In our Western Kenya region, resilient monitoring and repair services are provided directly by the TWP Regional Service Hub, a local branch of our organization staffed with highly trained monitoring and evaluation specialists, mechanics, hydrogeologists and environmental scientists. Though each water project is managed by the community and has a trained water user committee, this centralized team supports the community management model with professional monitoring and repair services.

The Water Project’s monitoring and repair services begin as soon as water system construction is complete. Water systems are monitored quarterly by TWP and partner staff to assess the state of the hardware, conduct sanitary inspections, and check in with water user committees. If any repair is needed, professionally trained mechanics are deployed from the Regional Service Hub, which aims to address all mechanical issues within 72 hours. Because of their diligent work, we estimate a 96% functionality rate among our boreholes with handpumps. These monitoring and repair services drastically reduce downtime in the region, ensuring that no one is forced to return to unprotected sources. 

Beyond the regular services provided to each individual water system, TWP’s Regional Service Hub team also works to anticipate challenges that will affect water service provision into the future. Through a recent collaboration with Groundwater Relief, the staff was trained to install monitoring ports and measure static water levels at strategic well locations in their operating area. Through regular monitoring of groundwater information, they provided information needed to model current and future groundwater resource availability. Enhanced understanding of the groundwater situation in the region further improves their ability to provide resilient services over time.

Conclusion

Sub-Saharan Africa is already experiencing the effects of global climate change, which is predicted to exacerbate the ongoing water crisis. Very little work has been done to assess the resilience of rural water system infrastructure in the region, and even less to assess the resilience of the services available. 

In the coming years, the resilience of the water services provided to rural communities will be even more important than building resilient infrastructure, as climate change will likely increase breakdown and failure frequency for a variety of technologies. 

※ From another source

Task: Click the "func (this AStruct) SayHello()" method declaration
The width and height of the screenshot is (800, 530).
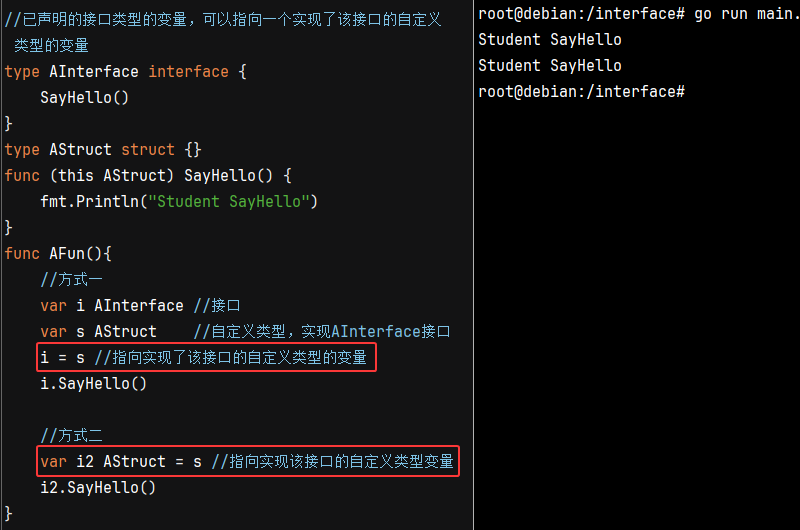Action: pyautogui.click(x=148, y=176)
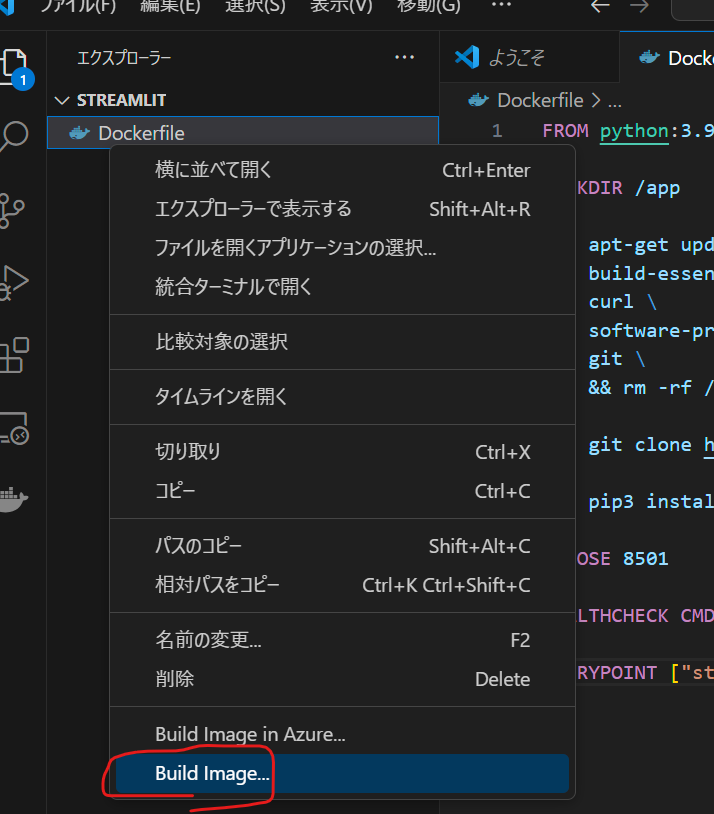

The Water Project prides itself on providing climate resilient water services across its focus regions through programs that consider groundwater reserves, strengthen the adaptability and resilience of water user committees, and provide professionalized direct repair support. Through our Western Kenya Regional Service Hub, we have demonstrated how professionalized external support can improve functionality and shorten repair times, which will be a vital water service as Sub-Saharan Africa continues to face the effects of climate change.

References

Calow, R. C., MacDonald, A. M., Nicol, A. L., & Robins, N. S. (2010). Ground Water Security and Drought in Africa: Linking Availability, Access, and Demand. Groundwater, 48(2), 246–256. https://doi.org/10.1111/j.1745-6584.2009.00558.x 

Howard, G., & Bartram, J. (2010). Vision 2030: The resilience of water supply and sanitation in the face of climate change Technical report. In Public Health and Environment Water.

Howard, G., Calow, R., Macdonald, A., & Bartram, J. (2016). Climate Change and Water and Sanitation: Likely Impacts and Emerging Trends for Action. Annual Review of Environment and Resources, 41, 253–276. https://doi.org/10.1146/annurev-environ-110615-085856 

Howard, G., Nijhawan, A., Flint, A., Baidya, M., Pregnolato, M., Ghimire, A., Poudel, M., Lo, E., Sharma, S., Mengustu, B., Ayele, D. M., Geremew, A., & Wondim, T. (2021). The how tough is WASH framework for assessing the climate resilience of water and sanitation. Npj Clean Water, 4(1). https://doi.org/10.1038/s41545-021-00130-5

Miller, M., Cronk, R., Klug, T., Kelly, E. R., Behnke, N., & Bartram, J. (2019). External support programs to improve rural drinking water service sustainability: A systematic review. Science of the Total Environment, 670. https://doi.org/10.1016/j.scitotenv.2019.03.069 

REAL-Water. 2023. Desk Study: Professionalizing Rural Water. United States Agency for International Development (USAID) Rural Evidence and Learning for Water Project.